授業中に、どんよりと重い雲に覆われた空をぼんやり眺める生徒の姿が今日は目に留まりました。この空に何を見ているのでしょうか?窓際の席の特権です。窓から見える景色はいつも変わりませんが、天候によっていつも通りの景色が色を変えます。
‘‘授業は集中して受けるもの‘‘そんなことは全員が知っていることです。それでも、ぼんやりしたくなる時があります。曇り空は、少し心をセンチメンタルにしてくれます。ぼんやりするには、丁度いい空です。
人間、一人でぼんやり考えたいときもありますし、誰かに相談したいときもあります。みなさんは自分の中の問題をどうやって解決していますか?ちなみに、私は人の悩みを聞く機会はやたらと多かったですが、自分の問題を誰かに話すことは不得意だったように思います。素直に苦しいと言えたら、どれだけ楽だったろうと思います。今、大人になって分かるのは、手を差し伸べてくれる人は意外にたくさんいるということです。その人が、自分に合った話し方で相談に乗ってくれるかは別としてですが、助けてくれる人が多くいることは、みなさんより長く生きてきて分かることです。

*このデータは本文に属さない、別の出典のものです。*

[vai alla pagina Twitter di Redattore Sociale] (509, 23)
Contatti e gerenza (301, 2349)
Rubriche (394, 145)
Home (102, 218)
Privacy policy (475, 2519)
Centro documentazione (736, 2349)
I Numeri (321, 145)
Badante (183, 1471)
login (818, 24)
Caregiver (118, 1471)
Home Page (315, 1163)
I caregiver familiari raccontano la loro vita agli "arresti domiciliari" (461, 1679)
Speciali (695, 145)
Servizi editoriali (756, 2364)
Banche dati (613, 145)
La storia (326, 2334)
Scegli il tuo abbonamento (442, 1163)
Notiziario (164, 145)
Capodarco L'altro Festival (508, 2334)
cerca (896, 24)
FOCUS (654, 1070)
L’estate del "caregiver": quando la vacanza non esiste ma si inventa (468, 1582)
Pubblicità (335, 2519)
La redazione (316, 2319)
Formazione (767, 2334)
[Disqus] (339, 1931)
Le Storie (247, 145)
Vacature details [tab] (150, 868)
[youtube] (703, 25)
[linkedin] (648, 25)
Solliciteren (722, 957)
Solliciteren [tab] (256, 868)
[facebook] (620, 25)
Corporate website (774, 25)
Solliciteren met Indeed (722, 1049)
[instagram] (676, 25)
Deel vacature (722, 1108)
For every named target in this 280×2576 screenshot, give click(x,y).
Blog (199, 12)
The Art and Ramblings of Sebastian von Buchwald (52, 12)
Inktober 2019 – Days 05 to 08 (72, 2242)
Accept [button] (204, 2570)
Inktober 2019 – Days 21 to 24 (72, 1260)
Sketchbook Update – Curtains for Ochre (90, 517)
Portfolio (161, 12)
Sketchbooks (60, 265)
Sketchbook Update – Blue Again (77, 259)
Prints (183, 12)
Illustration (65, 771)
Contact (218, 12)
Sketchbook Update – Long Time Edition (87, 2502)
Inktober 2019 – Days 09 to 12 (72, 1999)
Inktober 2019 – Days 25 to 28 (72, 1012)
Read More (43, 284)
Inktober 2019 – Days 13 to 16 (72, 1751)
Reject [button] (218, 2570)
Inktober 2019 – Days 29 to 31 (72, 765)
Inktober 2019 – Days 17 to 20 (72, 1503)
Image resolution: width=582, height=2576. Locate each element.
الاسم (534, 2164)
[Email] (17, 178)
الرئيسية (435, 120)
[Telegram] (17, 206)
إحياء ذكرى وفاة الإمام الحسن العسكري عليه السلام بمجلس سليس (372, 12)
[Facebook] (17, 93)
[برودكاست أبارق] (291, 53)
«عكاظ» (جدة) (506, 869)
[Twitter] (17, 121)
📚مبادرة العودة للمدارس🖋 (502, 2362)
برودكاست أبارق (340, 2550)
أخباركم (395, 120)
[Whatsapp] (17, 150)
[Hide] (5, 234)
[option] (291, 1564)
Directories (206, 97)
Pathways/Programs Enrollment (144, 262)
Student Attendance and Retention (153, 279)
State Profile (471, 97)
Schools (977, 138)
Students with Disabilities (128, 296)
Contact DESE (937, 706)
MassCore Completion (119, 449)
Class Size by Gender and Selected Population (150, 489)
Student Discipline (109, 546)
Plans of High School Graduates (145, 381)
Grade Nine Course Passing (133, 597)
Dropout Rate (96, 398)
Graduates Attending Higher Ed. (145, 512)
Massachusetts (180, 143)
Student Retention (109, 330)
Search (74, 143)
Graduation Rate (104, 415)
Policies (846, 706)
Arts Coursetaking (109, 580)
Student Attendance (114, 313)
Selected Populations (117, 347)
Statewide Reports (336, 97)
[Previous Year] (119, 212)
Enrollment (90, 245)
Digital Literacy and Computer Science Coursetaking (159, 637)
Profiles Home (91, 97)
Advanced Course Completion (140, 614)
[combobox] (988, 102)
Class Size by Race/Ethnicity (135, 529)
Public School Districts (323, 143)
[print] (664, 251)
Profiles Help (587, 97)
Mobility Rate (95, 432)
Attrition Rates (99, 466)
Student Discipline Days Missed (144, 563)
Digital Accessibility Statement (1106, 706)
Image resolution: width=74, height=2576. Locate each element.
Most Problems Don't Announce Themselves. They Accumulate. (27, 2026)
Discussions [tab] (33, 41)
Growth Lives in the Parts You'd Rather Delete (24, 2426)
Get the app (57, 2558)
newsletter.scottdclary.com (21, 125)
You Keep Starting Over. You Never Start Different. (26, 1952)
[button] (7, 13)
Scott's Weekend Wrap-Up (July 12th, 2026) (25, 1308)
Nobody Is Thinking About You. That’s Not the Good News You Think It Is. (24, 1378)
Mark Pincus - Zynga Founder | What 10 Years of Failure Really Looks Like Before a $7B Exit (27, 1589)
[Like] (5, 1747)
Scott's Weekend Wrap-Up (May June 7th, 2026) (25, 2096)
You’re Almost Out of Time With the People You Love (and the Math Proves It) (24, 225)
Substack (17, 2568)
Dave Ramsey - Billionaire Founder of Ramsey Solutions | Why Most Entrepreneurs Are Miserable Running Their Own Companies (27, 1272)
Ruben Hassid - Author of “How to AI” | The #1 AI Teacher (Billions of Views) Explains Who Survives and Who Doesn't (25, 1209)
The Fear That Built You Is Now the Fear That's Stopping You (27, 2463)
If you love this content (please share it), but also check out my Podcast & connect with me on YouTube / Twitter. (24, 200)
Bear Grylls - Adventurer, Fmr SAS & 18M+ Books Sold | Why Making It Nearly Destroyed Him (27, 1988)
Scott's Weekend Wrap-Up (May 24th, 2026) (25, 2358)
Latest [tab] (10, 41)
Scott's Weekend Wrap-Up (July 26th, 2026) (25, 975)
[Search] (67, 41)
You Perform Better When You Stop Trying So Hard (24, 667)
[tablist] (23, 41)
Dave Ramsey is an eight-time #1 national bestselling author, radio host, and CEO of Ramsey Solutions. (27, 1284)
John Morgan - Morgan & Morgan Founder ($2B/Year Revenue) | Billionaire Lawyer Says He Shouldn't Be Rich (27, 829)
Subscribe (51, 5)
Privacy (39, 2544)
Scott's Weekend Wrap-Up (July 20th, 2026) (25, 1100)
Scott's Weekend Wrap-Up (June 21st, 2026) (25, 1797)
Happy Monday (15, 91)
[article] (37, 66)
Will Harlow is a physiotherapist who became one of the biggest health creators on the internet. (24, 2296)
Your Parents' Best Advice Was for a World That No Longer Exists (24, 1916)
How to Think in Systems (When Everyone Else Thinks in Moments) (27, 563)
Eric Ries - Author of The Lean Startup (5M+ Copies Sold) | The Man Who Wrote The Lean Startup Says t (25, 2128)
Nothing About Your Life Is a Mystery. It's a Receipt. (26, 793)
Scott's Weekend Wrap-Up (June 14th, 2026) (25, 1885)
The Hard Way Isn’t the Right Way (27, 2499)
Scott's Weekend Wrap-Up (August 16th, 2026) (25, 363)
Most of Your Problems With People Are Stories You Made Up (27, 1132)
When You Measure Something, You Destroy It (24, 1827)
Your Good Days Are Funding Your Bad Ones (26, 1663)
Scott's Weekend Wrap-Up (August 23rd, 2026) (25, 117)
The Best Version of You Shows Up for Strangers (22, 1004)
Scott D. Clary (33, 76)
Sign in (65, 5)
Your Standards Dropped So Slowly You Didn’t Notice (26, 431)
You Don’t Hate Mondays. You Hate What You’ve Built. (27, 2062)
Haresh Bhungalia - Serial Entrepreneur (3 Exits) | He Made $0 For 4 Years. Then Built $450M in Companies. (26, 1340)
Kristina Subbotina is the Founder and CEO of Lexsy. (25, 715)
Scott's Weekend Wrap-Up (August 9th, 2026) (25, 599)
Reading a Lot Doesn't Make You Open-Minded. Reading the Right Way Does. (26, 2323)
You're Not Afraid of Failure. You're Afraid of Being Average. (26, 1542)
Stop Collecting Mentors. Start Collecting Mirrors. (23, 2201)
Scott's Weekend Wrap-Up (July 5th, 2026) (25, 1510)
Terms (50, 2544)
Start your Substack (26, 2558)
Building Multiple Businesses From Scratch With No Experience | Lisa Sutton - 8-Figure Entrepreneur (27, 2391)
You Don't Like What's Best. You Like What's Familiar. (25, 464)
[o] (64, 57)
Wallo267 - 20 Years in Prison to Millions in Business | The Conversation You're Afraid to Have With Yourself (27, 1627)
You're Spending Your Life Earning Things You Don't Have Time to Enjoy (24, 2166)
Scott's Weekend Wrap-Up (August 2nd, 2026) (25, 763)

そして、もう一つ分かったことは、自分から助けてほしいと発言したり、行動したりしなければ、表情を見て助けてくれるということは、社会に出てからはほぼないということです。いくつになっても、人生悩みは尽きません。声に出して助けを求めることは恥ずかしいことではありません。もし、自分の悩みに真剣に向き合ってくれる人を見つけられたら、その人は自分にとって宝物だと気づくきっかけにもなります。
どんよりした雲を見て、悩んでいる人がいるなら、一人で悩まず誰かとその悩みを共有してみる勇気を持ってみましょう。曇り空が人のあたたかさに気づかせてくれるかもしれません。
【今日の給食】
今日の給食は、ごはん、牛乳、ちくわの磯部揚げ、関東煮、小松菜のおひたしでした。関東煮…少し調べてみるとわかることですが、おでんなのでしょうか。みなさんも調べてみてください。その味付けについて少しおもしろかったので書いてみます。鰹節と昆布のだしがベースであることは東西共通しています。関東では醤油をしっかりきかせてからめに仕上げるのに対し、関西は薄口醤油とみりんで少し甘めのあっさり味です。日本の東と西で日本人の舌の好みが違うというのは、おもしろいですよね。そして、その東西の中間に住む私たちは味が合わさる場として、さまざまな味を堪能できます。現在の天下の台所です。これからも給食楽しみにしています。今日も本当においしかったです。ありがとうございました。ごちそうさまでした。